[Stored data]
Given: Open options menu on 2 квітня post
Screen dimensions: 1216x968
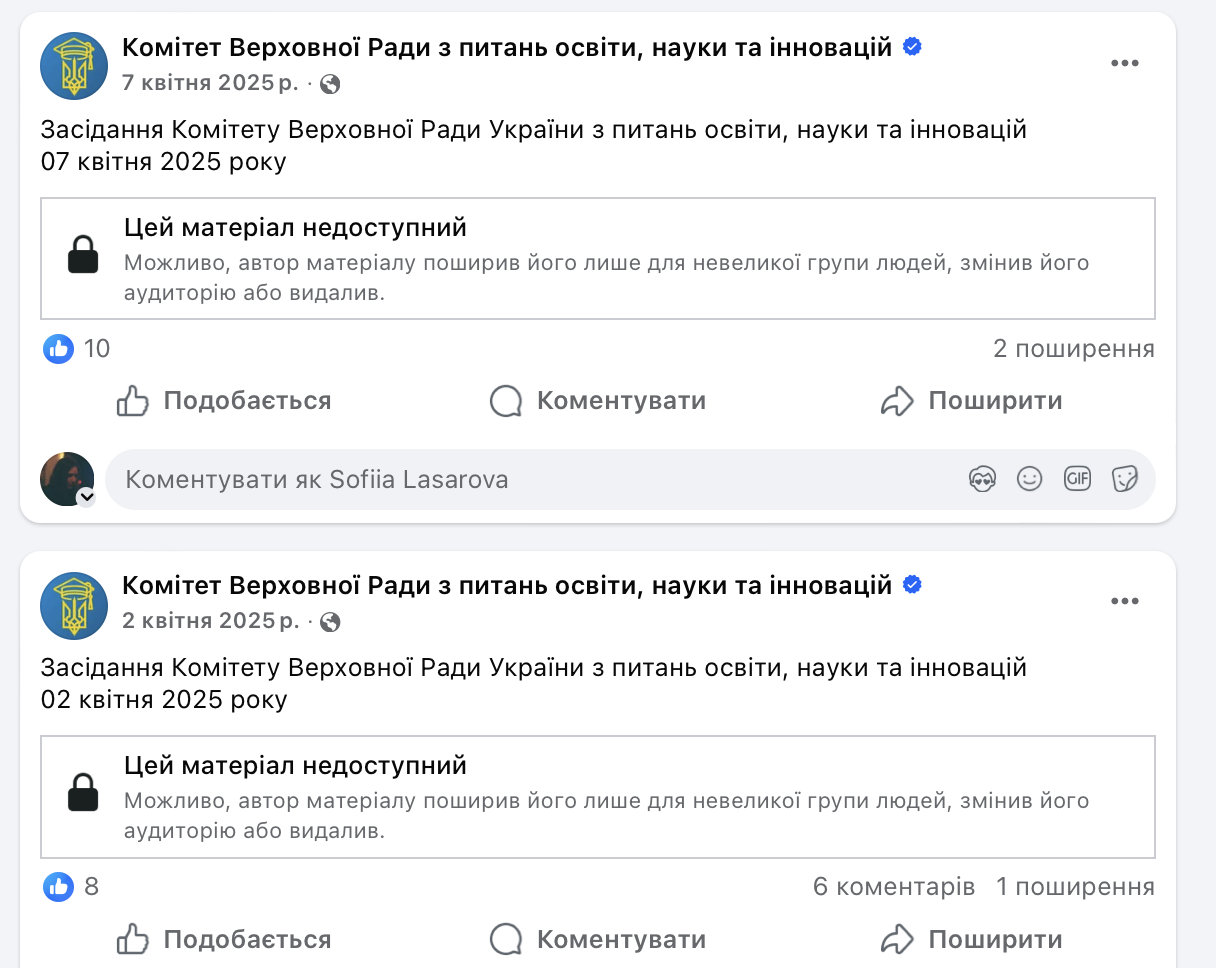Looking at the screenshot, I should tap(1125, 601).
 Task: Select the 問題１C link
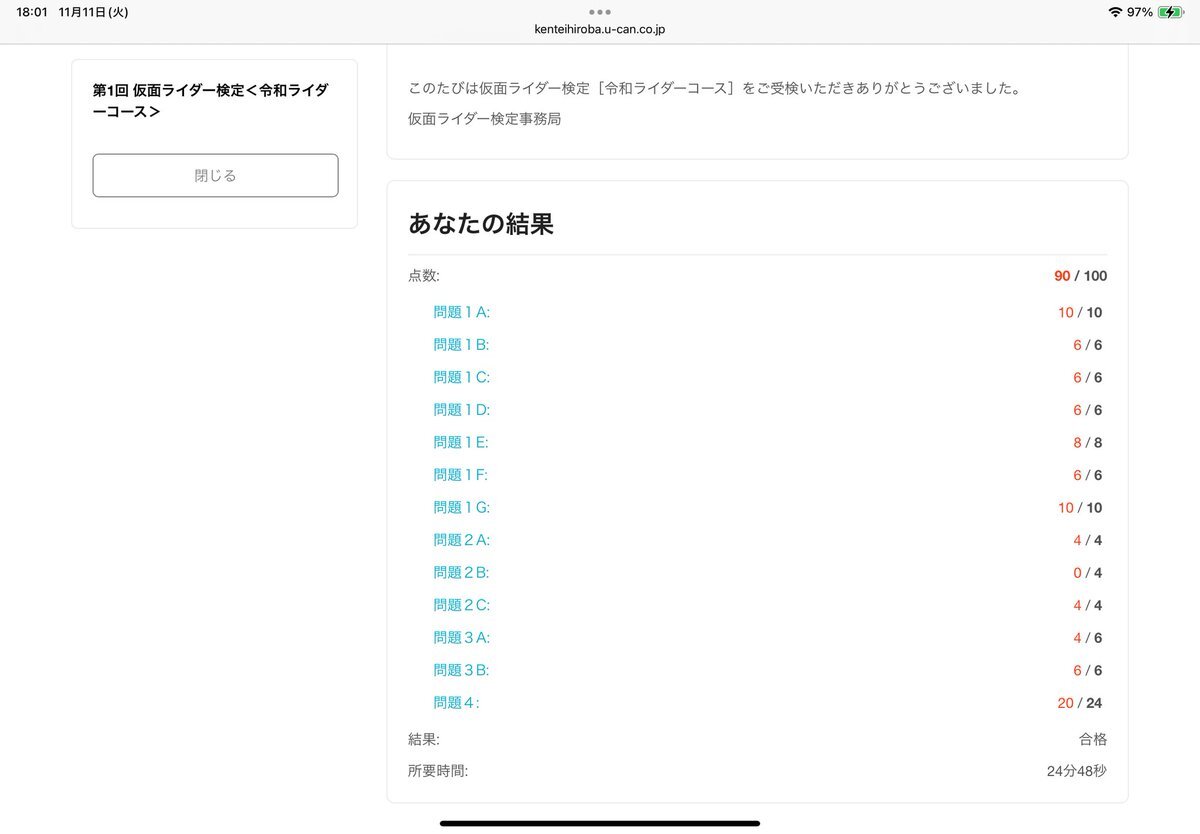pyautogui.click(x=461, y=377)
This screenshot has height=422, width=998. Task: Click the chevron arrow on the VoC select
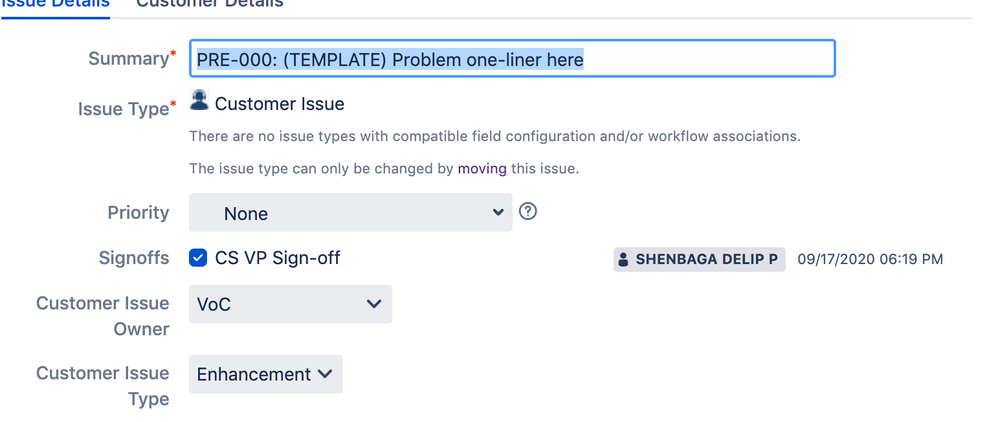pyautogui.click(x=374, y=304)
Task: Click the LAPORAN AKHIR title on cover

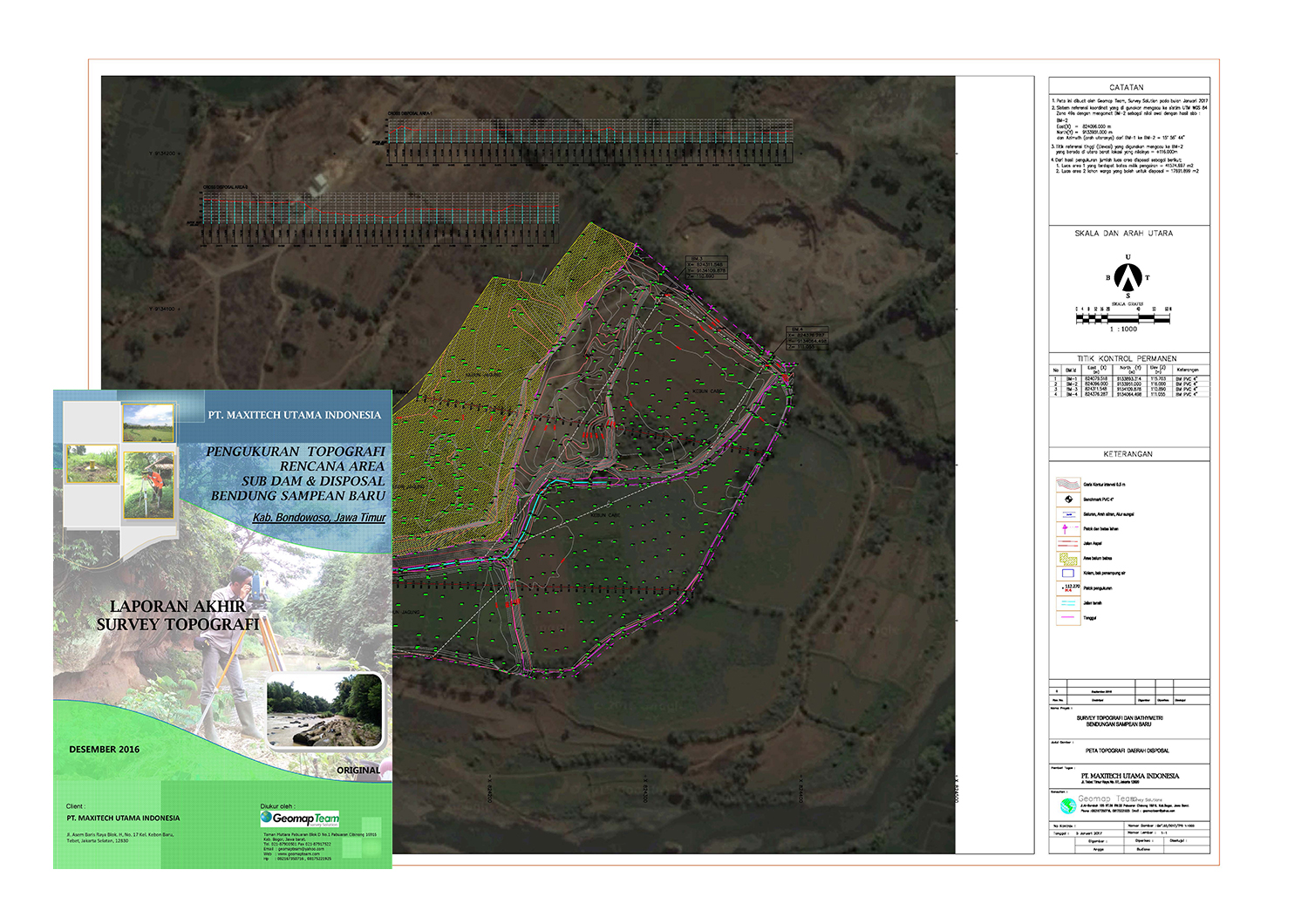Action: [177, 606]
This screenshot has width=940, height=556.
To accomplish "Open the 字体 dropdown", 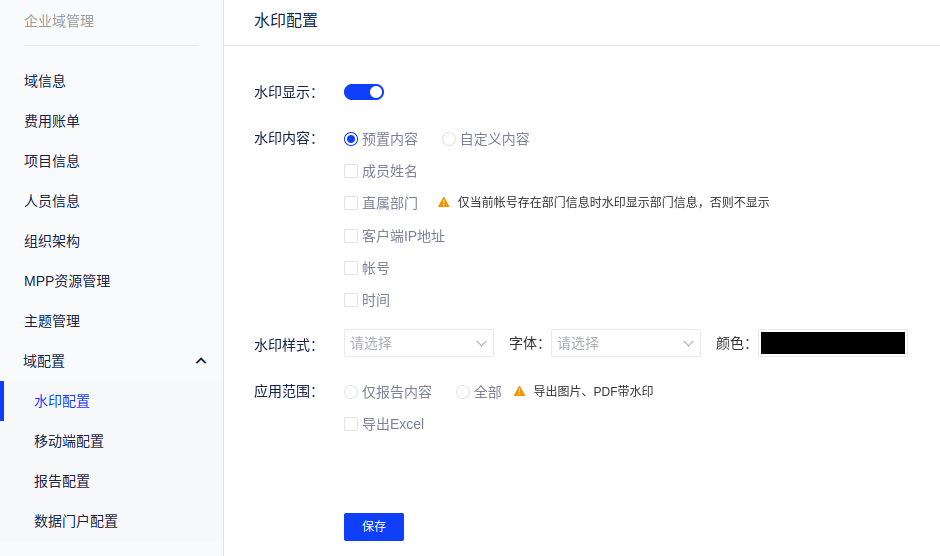I will [625, 343].
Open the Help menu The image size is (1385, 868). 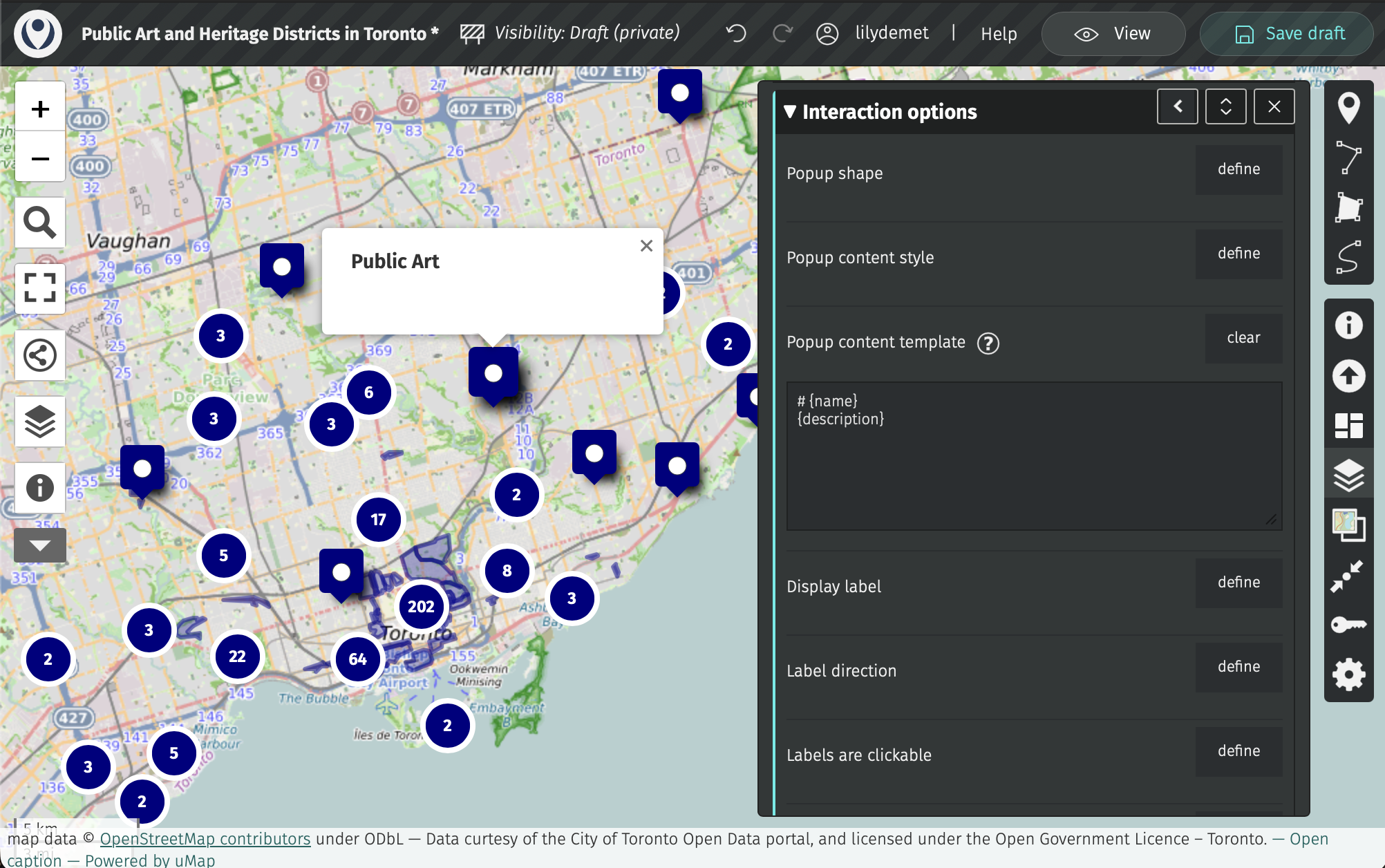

■ **Problem requirements**:
Find every line in the records that contains the word "height" and copy each of those lines.

■ **Answer below**:
This screenshot has height=422, width=998. Task: Click the chevron arrow on the VoC select
This screenshot has width=940, height=556.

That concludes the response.